● Exercise requirements
A line qualifies if it holds the string "button". Copy every qualifying line from the records.

═══ Material for the task ═══

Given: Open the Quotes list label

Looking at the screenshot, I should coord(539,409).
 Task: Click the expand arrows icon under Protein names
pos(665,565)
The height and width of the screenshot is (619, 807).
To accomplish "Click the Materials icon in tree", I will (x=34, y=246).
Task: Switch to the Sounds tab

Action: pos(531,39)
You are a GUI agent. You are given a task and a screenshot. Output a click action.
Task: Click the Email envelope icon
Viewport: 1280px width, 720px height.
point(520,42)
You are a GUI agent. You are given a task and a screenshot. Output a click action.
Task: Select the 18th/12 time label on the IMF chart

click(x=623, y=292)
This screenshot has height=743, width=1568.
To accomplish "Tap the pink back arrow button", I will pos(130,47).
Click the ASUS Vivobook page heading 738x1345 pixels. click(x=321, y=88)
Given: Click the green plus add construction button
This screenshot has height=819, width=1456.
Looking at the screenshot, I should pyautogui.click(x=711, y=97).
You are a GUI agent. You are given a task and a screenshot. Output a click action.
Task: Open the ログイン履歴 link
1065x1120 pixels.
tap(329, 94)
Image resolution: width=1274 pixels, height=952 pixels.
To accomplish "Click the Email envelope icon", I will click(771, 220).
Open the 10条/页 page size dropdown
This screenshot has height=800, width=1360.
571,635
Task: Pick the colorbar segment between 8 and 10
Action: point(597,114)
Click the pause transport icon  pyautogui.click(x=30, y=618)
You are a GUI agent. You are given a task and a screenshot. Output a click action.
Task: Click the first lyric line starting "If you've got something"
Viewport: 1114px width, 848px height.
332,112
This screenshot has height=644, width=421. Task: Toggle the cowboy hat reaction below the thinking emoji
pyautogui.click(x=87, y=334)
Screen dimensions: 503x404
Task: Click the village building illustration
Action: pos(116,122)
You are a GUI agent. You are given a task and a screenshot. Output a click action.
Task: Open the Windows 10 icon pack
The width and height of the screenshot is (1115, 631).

═══

● Finished task
To accomplish "Tap the pink back arrow button", I will pos(130,47).
Given: Click the green plus add construction button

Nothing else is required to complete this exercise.